Daniela Aragão: É possível extrair de uma amador, que nunca subiu num palco? Eu me lembro de colegas que não seguiram carreira profissional de ator ou atriz aqui, no palco, com falas longas e bem articuladas.

Zé Luis: Agora, eu terminei um espetáculo chamado :“A era do malandro”,onde trabalhei com Bezerra, Noel. Três semanas de curso e terminei com um espetáculo de 50 minutos. Com gente que nunca tinha entrado mas ,que tinha muita vontade. Claro que você vai dando o espaço e, quando termina, eles ficam assustados. Eu trabalho com terceira idade desde 1973, quando era um curso de atualização da mulher. E trabalho com adolescente e universitário. Vai juntando tudo.Se bem que, acho que o adolescente e a terceira idade são iguais, ambos gostam de andar em grupo, gostam de comer muita coisa. Quando começo um trabalho, começo com música pois, é um elemento de integração. Então, agora, Vinícius de Moraes está sendo uma beleza,mas, pegar 353 músicas do homem para selecionar para um espetáculo de uma hora e traçar a trajetória de vida dele, não é mole. Eu fiz um espetáculo sobre Ari Barroso, sobre telefone, enfim, trabalho tematicamente. Com isso vamos fazendo a pesquisa da música. Ela é muito importante para mim.
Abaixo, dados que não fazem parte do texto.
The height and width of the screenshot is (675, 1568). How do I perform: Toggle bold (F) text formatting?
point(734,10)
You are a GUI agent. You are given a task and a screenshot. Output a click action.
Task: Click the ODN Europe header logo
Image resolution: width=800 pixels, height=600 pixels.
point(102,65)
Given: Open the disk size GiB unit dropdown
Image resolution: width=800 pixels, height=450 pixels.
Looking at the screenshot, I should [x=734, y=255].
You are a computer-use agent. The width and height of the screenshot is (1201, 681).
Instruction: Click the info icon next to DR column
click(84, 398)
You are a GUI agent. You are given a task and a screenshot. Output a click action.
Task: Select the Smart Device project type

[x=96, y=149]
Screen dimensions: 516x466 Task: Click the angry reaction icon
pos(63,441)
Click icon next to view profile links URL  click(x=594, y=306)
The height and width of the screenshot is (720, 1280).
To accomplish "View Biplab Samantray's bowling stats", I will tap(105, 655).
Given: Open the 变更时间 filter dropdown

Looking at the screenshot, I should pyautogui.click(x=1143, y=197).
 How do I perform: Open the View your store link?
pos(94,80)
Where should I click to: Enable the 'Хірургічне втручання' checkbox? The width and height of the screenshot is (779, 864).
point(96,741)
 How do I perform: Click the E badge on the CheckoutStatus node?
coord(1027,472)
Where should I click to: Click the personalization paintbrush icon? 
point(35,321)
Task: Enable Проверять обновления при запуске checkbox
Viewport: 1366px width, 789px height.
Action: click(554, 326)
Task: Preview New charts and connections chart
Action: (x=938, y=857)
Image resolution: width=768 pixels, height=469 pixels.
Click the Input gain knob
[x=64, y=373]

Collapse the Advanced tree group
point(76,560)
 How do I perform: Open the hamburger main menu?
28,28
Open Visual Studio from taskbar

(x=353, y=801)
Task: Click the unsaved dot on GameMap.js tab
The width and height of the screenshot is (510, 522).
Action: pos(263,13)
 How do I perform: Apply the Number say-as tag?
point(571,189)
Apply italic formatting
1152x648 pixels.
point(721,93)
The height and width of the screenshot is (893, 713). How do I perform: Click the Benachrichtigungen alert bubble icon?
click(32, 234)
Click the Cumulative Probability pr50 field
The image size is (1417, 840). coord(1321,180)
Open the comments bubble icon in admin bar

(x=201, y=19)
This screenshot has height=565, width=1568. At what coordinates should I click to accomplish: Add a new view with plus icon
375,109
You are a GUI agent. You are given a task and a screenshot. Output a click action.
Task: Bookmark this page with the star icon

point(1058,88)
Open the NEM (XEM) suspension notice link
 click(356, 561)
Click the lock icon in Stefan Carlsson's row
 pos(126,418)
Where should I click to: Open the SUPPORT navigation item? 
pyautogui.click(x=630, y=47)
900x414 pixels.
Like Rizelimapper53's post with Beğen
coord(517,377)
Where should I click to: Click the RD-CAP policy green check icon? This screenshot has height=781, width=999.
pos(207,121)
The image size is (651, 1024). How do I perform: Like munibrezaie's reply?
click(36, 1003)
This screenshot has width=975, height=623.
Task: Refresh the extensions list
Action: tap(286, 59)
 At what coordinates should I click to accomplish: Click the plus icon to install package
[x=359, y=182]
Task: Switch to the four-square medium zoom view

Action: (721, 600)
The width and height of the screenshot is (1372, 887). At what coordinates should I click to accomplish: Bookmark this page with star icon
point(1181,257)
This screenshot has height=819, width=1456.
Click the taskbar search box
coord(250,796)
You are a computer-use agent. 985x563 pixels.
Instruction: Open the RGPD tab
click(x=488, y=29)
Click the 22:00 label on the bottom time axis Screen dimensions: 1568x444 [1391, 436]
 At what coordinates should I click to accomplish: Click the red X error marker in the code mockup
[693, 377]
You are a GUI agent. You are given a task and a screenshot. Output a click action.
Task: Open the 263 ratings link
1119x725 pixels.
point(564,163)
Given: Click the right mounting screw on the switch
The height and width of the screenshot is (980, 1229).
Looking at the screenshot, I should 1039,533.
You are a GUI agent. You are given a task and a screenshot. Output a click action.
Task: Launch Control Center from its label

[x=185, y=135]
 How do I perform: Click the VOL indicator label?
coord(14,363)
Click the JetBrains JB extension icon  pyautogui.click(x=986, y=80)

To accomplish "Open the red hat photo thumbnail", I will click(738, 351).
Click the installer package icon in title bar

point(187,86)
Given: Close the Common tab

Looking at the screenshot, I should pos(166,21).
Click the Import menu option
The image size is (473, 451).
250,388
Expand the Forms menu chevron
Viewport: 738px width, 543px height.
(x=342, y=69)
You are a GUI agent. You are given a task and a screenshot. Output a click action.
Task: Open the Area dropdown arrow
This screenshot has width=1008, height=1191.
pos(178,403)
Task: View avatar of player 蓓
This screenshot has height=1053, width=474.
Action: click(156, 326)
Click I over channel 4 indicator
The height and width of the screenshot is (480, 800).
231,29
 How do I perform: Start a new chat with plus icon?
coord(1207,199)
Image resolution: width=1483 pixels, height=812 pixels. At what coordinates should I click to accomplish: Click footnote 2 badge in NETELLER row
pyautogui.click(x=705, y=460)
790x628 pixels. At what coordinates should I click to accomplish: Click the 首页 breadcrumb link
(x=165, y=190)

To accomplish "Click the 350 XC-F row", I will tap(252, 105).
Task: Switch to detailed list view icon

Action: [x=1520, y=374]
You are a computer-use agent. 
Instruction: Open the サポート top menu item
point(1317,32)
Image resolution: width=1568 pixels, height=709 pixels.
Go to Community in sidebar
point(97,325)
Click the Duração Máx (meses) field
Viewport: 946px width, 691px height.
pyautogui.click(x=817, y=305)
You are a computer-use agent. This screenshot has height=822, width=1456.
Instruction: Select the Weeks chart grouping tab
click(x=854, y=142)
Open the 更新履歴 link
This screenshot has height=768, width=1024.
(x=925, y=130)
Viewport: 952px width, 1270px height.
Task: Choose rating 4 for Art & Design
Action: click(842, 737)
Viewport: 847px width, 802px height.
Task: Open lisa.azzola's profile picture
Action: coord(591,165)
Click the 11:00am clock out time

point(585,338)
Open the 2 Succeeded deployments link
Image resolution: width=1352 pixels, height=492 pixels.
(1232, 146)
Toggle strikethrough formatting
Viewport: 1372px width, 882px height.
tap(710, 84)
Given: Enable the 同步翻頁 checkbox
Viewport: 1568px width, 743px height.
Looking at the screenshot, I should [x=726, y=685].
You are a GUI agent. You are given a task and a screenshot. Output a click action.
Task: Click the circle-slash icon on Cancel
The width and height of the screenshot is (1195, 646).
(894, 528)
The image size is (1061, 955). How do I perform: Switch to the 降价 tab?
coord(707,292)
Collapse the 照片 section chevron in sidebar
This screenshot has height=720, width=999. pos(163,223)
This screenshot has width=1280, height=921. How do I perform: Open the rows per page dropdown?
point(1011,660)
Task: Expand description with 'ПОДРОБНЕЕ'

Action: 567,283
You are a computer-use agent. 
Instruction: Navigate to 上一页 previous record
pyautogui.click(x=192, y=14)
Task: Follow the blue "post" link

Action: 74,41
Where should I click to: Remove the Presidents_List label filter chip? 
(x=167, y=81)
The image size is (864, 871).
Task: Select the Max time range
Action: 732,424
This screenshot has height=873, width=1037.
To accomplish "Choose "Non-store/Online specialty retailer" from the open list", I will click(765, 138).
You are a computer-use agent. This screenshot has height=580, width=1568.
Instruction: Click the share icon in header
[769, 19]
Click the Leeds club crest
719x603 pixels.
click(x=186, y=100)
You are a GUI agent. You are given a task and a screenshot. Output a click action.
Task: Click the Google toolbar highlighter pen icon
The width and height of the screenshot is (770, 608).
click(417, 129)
Daniela Aragão: E o Vinícius tem um percurso permeado de mudanças. O início religioso e metafísico, lá, com “Caminho para distância” e “Ode e Exegese”, até o lance mais carnal...

Zé Luis: Tem as músicas, as crônicas. O lance dele fazer a primeira comunhão, quando já tinha sido entronizado na maçonaria. Então, ele tem uma história. Depois ,vai trabalhar com Mãe Menininha do Gantois. Ele passa por tudo e eu ,quando jornalista, entrevistei o Vinícius. A matéria era: “O deve e o haver de Vinícius”, que é uma obra dele que foi perdida. A questão da música: já fui jurado em alguns festivais como o de Cataguases ,que revelou Maria Alcina. A coisa importante foi a ligação com esse pessoal. Quantas noites eu,Mauricio Tapajós e Sueli costa, íamos para o Largo do Cruzeiro. “Ponta de areia”, do Milton (Nascimmento), é o começo de “Girança”, a peça que fiz porque eu viajo. Uma das coisas que gosto é aquela canção: “Se eu quiser falar com Deus” apago a luz e escuto a música sentadinho no meu sofá.

Daniela Aragão: Interessante pois, as parcerias do Milton Nascimento com o Fernando Brant, ilustram esse percurso do “viajor de sonhos”, que tem a profissão: viajante. A “travessia” né, está no percurso buscando, sempre em trânsito.

Zé Luis: Acho que uma epígrafe que uso ,quando a vida não está boa: “minha casa não é essa ,aqui não é o meu lugar”. E vou lá para trás. Vou em Janete Mac Donald, Nelson Ed, nas operetas todas, passo por isso tudo.

Daniela Aragão: E haja vigor e ousadia pois ,você costuma colocar em cartaz simultaneamente uma peça adulta e uma infantil.

Zé Luis: Estou numa média de dedicação de quatros horas por dia a escrita. Acabei de fazer ,agora ,“A era do malandro”. Estou escrevendo :“A cidade e a felicidade”. “ Faço uma limonada” está parado, porque ,outros espetáculos vão entrando na frente e vai estrear :“O senhor dos papéis”.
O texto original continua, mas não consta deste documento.